▸ **Working data**
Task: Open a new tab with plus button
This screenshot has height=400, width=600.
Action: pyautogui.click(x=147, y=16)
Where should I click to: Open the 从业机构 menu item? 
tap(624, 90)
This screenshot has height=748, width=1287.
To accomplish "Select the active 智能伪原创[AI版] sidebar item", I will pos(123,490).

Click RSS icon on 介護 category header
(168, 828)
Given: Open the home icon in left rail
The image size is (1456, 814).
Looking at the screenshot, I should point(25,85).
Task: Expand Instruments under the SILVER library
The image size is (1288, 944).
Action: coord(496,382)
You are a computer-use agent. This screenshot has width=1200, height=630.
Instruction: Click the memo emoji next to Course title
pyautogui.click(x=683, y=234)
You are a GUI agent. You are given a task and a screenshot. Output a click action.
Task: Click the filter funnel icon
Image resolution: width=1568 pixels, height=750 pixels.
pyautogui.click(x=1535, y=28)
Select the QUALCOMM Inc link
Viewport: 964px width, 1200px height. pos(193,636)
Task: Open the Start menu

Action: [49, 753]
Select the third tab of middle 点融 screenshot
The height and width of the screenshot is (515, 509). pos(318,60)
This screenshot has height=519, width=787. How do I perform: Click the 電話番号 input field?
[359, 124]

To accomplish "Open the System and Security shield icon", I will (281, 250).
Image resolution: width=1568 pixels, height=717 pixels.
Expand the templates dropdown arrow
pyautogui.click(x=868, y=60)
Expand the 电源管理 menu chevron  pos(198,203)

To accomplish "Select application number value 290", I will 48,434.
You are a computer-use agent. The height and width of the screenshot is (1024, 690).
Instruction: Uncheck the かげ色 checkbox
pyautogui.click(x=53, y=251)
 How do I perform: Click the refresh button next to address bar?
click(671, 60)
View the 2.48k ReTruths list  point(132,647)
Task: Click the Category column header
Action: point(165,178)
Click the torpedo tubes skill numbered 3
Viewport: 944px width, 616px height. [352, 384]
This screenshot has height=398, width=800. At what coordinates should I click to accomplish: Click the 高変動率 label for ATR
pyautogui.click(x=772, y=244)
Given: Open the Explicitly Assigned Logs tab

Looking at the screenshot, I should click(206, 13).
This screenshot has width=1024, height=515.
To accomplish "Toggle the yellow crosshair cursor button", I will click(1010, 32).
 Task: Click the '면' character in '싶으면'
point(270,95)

▸ **Task instructions**
Show every line of the data above that contains the word "button".

▸ **Answer for the task**
Task: Open a new tab with plus button
 How do I perform: Click the refresh button next to address bar?
To accomplish "Toggle the yellow crosshair cursor button", I will click(1010, 32).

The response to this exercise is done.